Violence and Politics (and recursion)

Friday, July 20th, 2012 Politics

Of all the elements of American Conservatism that I dislike and/or disrespect (and it’s a long list), the worst might be Conservatives’ self-bestowed role as arbiters of who can and who cannot “politicize” tragedy. It’s not just the proscriptive, arch condescension of trying to do that—trying to police everyone else’s rhetoric in the public sphere—it’s that they shamelessly exploit the public’s sensitivity in order to pursue what they always see as a clear run at the end zone. Every time something bad happens, Conservatives race to take rhetorical advantage of it, and simultaneously race to condemn, insult and scold Liberals and Progressives who do the same thing. They are allowed to politicize events; we are not.

Today’s shooting in Colorado is the newest and one of the starkest examples. Those of us who immediately bring up gun control laws (not advance an argument but simply bring up the topic) are scolded in the harshest, most outraged tone (hitting the same notes of towering contempt as Joseph Welch) for having the temerity to “exploit” the grief and emotional vulnerability of the American public. I’ve seen this in comment sections all over the web in just the last few hours. But the ideology that allows Conservatives to take such umbrage (in such appalled, disgusted tones) at those of us making what any reasonable person would conclude is a short leap of logic to the topic of gun control, allows them to race to the microphones in every media outlet in order to denounce “Godlessness,” “permissive liberal Media culture” (the people who make the violent movies, because of course what happened in Colorado is about the movie itself, not the fact that the shooter was looking for a packed auditorium) and, not least, “Dark, Trekkie-like person[s]” (since nerds and geeks are, of course, a wellspring of violent discontent, and it’s always worth taking a shot at the unabashed, utopian liberalism of Star Trek.)* Here’s Republican congressman Louie Gohmert blaming the Aurora shooting on “ongoing attacks on Judeo-Christian beliefs.” (He also wonders why “nobody else” in the theater had a gun, which is a window into a very dark and infantile way of thinking.)
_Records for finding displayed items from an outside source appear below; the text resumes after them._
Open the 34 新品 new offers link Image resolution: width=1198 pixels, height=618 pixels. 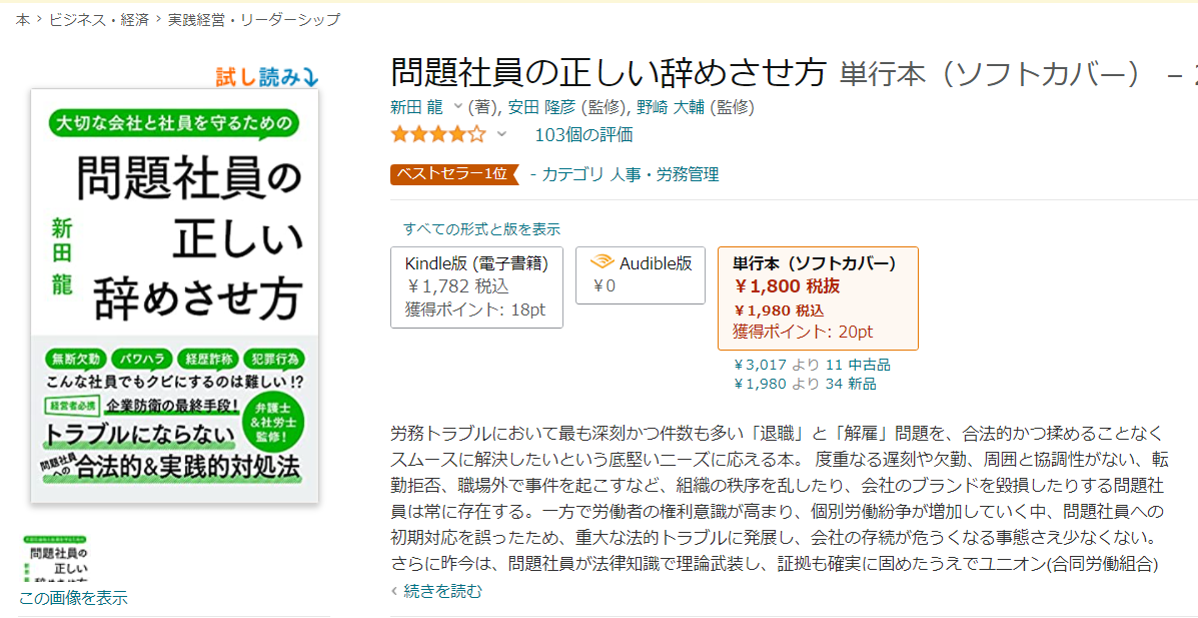852,384

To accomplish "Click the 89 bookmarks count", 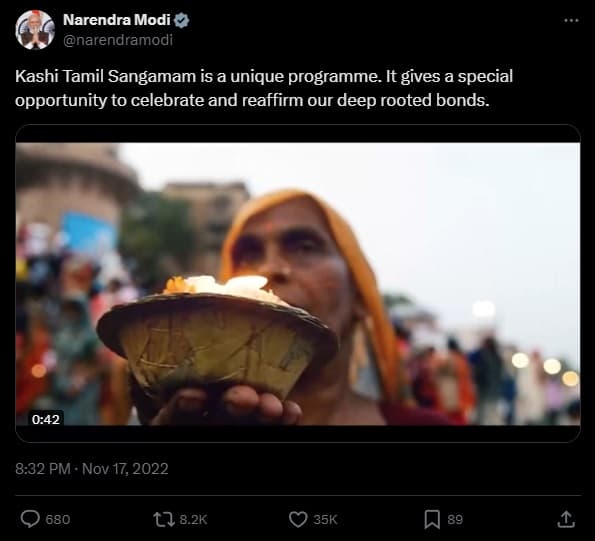I will 455,519.
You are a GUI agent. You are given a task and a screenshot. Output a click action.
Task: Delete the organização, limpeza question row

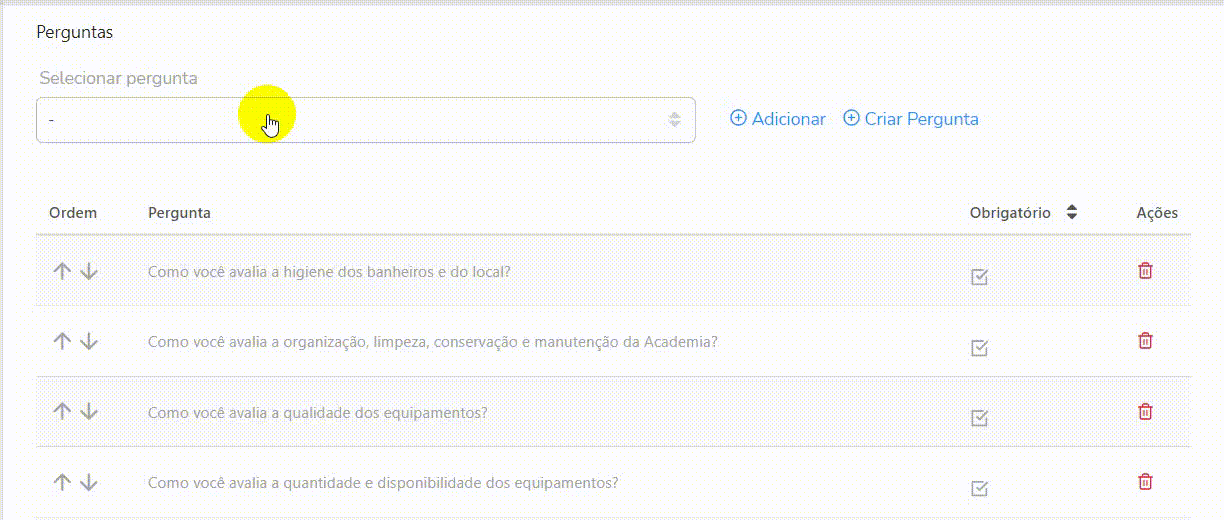[x=1146, y=341]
Six years ago the same thing happened in reaction to the rhetoric at Coretta Scott King’s funeral, which many media figures condemned as inappropriate politicization, totally ignoring what had happened at Ronald Reagan’s service. And remember how Bill Clinton was the only person at Richard Nixon’s funeral who said anything at all about Nixon’s crimes (ironically, since he knows something about impeachment), in the most oblique possible way, and yet somehow in so doing he had crossed the Rubicon into the worst sort of opportunism.

If they’re allowed to politicize last night’s shootings, then so is everyone else, and so am I (which includes this post, which is why I said “recursion” in my title). If it’s too soon (and it probably is), then it’s too soon…which means that it’s too soon for those who would blame “Godlessness” as much as for those who would blame the gun lobby.

[*I’m aware that Star Trek has as many crypto-fascistic, expansionist, Heinlein-esque traits as it does utopian liberal ones. It just seems like MSNBC is crossing a very wide street to connect a lone gunman to Star Trek.]